Défi:
Pour chaque affirmation ci-dessous, indiquez par oui ou par non si elle concorde avec le texte sur l'islam et la République, et citez à l'identique les mots du texte qui permettent de trancher. 1. Le CFCM a été créé comme instance de représentation du culte musulman. 2. L'État doit s'impliquer dans la vie spirituelle des citoyens musulmans. 3. L'islam est devenu la religion des concitoyens français depuis les années 1980.

Je vous remercie de m'avoir invité. Que ce soit ici ou dans l'instance de dialogue initiée par le ministre de l'intérieur Bernard Cazeneuve, ces moments d'échange entre les élus de la Nation et les divers représentants du deuxième culte en France et du premier culte dans le monde sont précieux.
Un peu d'histoire sur la rencontre de l'Islam et de la République. L'Islam, dans un premier temps, a été la religion des colonisés et des administrés dans le continent africain et dans les DOM-TOM. Dans un deuxième temps, elle a été la religion des harkis. Ensuite elle a été la religion des immigrés, dernière étape du statut de religion de l'étranger. Depuis les années 2000, elle est devenue tout simplement la religion des concitoyens français - petits-enfants immigrés et convertis.
Une reconnaissance de cette religion est apparue dans la sphère sociale et, sous l'impulsion de différents responsables politiques, une instance de représentation du culte musulman a été créée : le CFCM. L'Islam a alors définitivement acquis le statut de religion permanente. Je tiens à remercier tous nos aïeux, tous nos représentants et les élus des efforts réciproques effectués pendant cette transition de reconnaissance officielle. Aujourd'hui, malheureusement, certains mauvais penseurs veulent transformer cette religion de paix en une religion de terreur et sont encouragés par des chroniqueurs et par une minorité d'élus. Nous devons être justes vis à vis de nos compatriotes et respecter leurs croyances.
Les musulmans français et européen doivent participer activement à tous les défis de la Nation et prendre part à la construction de notre avenir commun car nos destins sont liés.
Pour en venir à l'objet même de votre commission, l'État doit être un facilitateur et un accélérateur dans la mise en pratique des circulaires et des lois et surtout ne pas s'ingérer dans la vie spirituelle de ces citoyens. Aujourd'hui, les associations culturelles, les scouts musulmans, les associations gestionnaires des lieux de culte, les aumôneries, les établissements scolaires, les associations des consommateurs des musulmans, les associations défendant les droits des musulmans, les fédérations et enfin le CFCM contribuent tous à l'organisation du culte musulman dans notre pays. Je veux rendre hommage au travail de tous ces bénévoles.

Lignes fournies:
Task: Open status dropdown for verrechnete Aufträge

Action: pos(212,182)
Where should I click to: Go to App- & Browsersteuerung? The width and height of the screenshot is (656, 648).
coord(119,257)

--

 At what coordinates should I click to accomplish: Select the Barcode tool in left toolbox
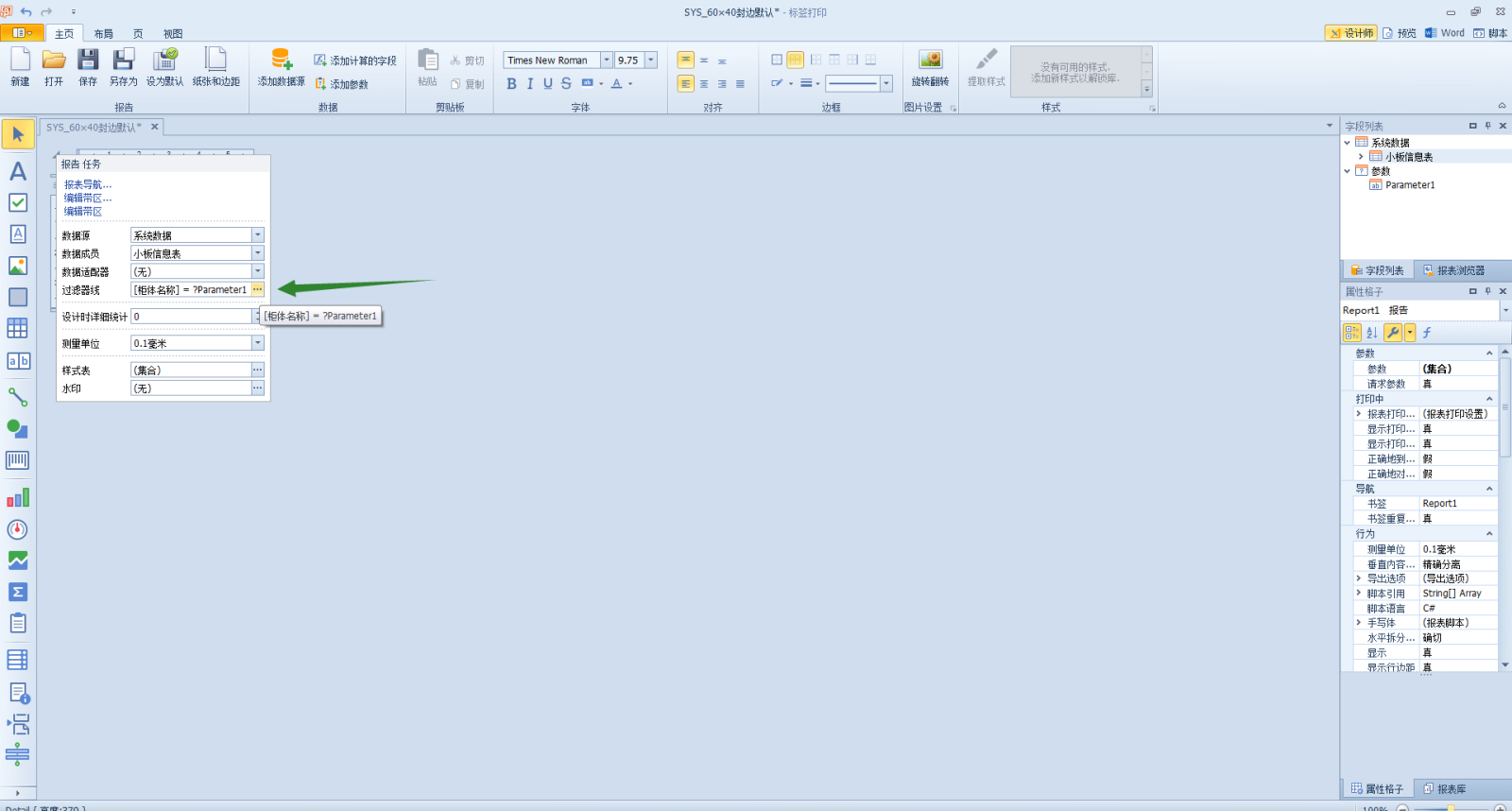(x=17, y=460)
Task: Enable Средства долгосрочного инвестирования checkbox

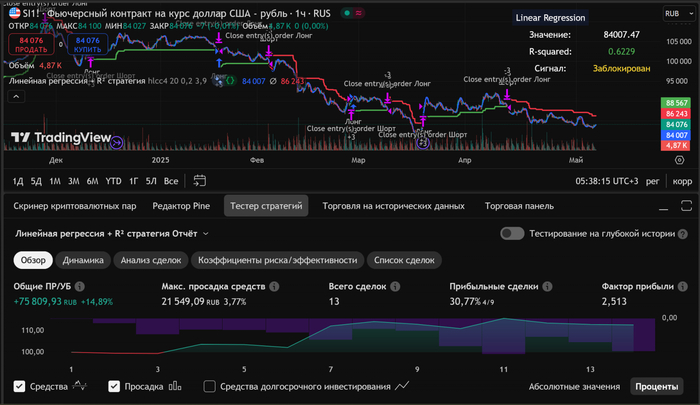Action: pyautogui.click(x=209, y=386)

Résultat de l'exercice:
1. Oui : « une instance de représentation du culte musulman a été créée : le CFCM ».
2. Non : « surtout ne pas s'ingérer dans la vie spirituelle de ces citoyens ».
3. Non : « Depuis les années 2000, elle est devenue tout simplement la religion des concitoyens français ».